[RECORD SET]
***

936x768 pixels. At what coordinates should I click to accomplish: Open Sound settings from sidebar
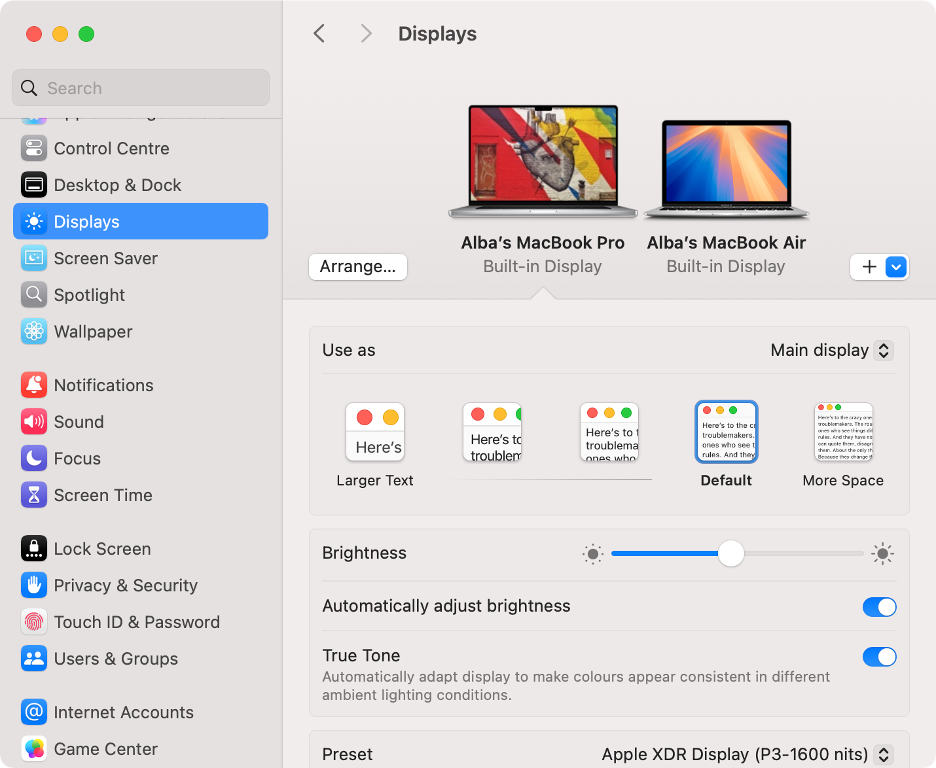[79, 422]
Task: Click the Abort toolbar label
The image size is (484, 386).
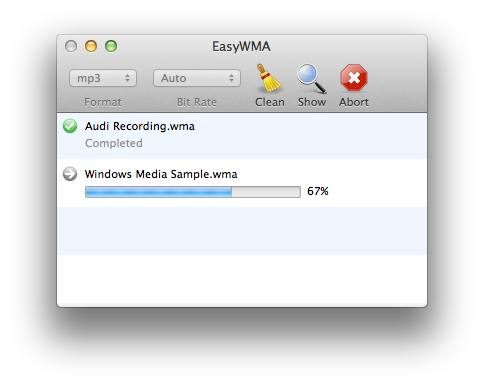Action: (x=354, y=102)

***

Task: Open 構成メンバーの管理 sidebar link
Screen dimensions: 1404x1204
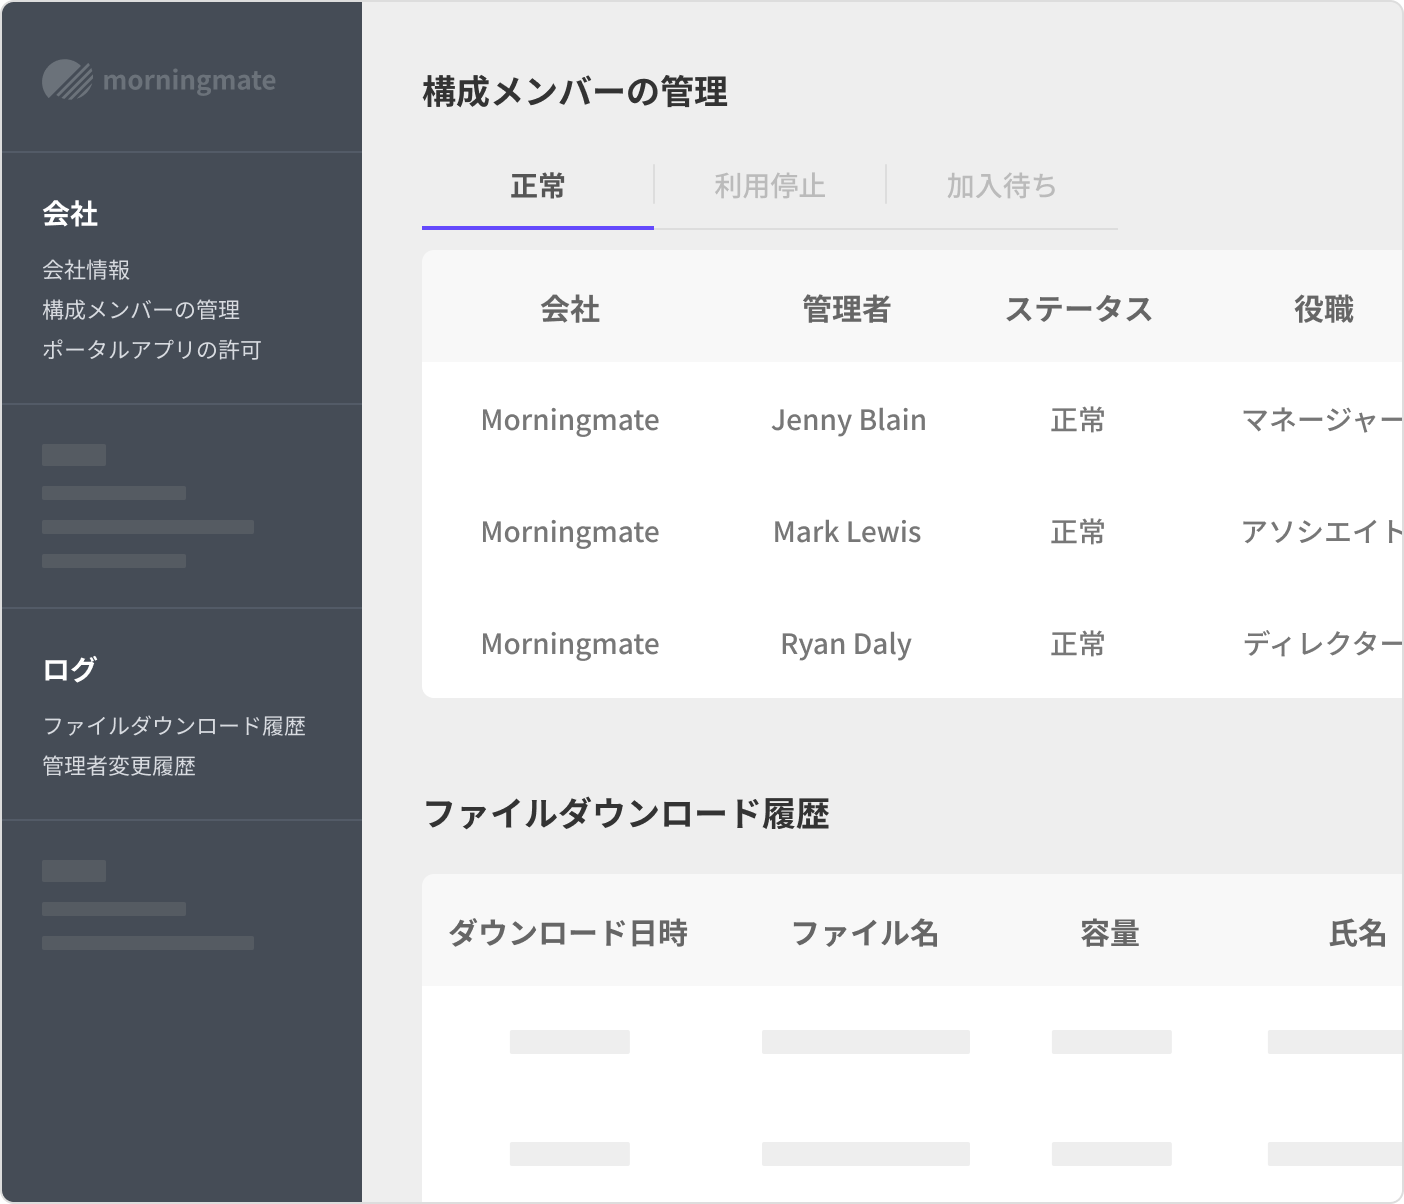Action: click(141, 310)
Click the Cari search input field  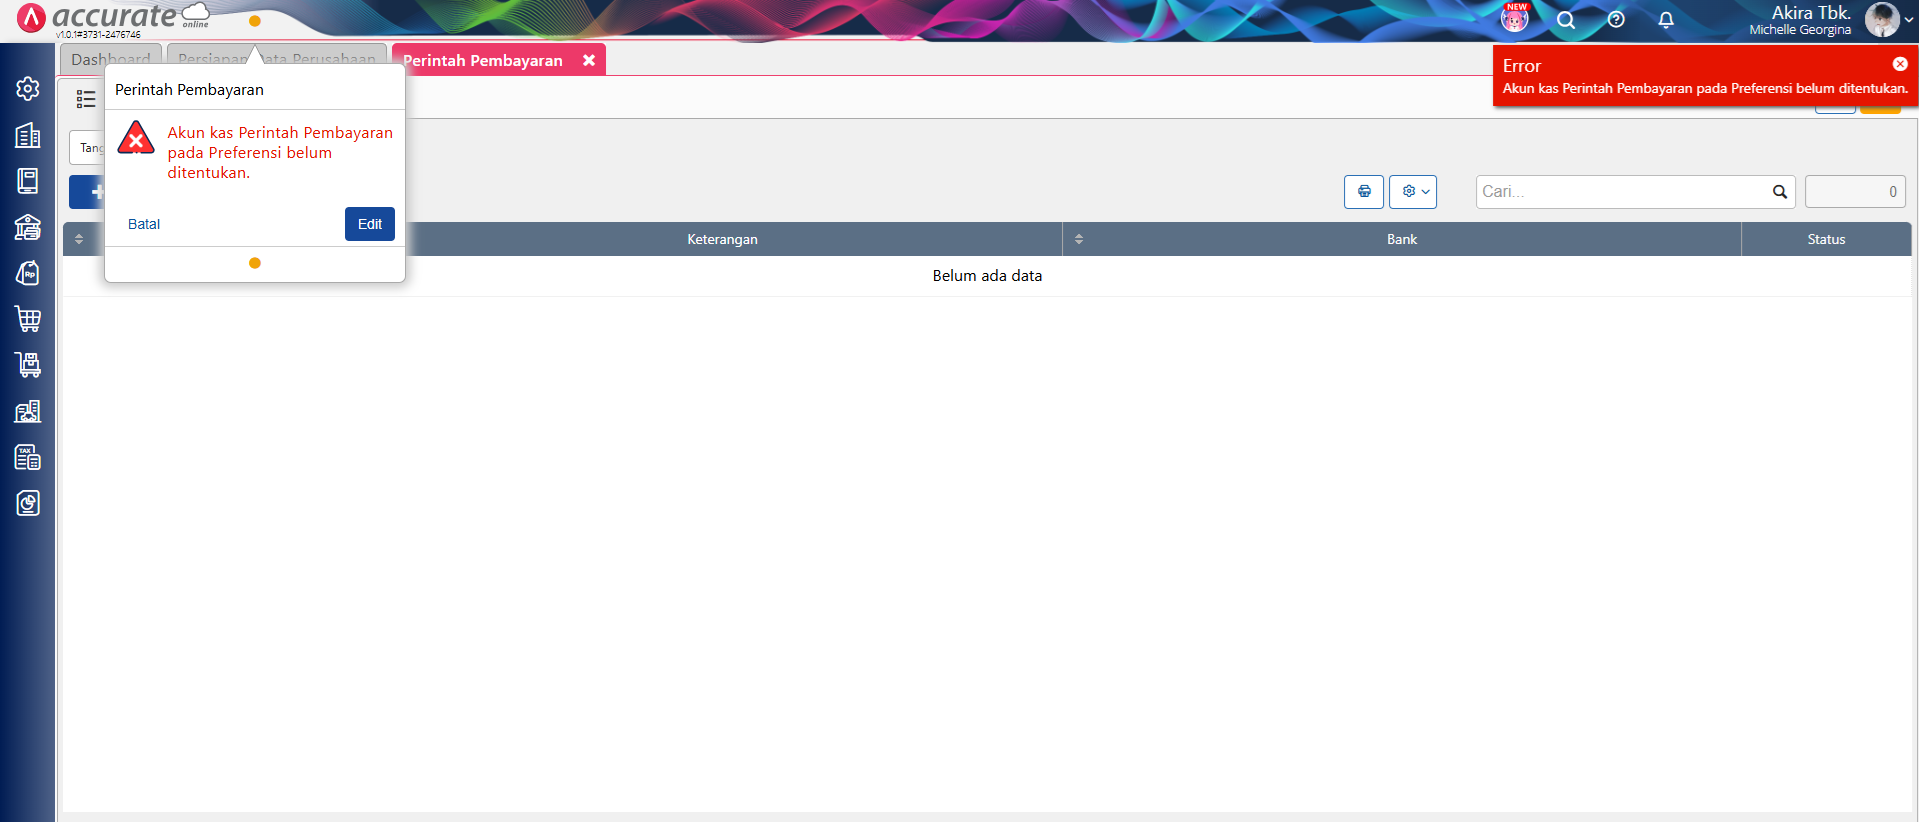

***

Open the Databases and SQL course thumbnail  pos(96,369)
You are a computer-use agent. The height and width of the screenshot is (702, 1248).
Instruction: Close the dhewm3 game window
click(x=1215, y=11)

***

[INSTRUCTIONS TO FOLLOW] Give nothing but the count of lines in the listing above that hold the string "Task".

[OUTPUT] 2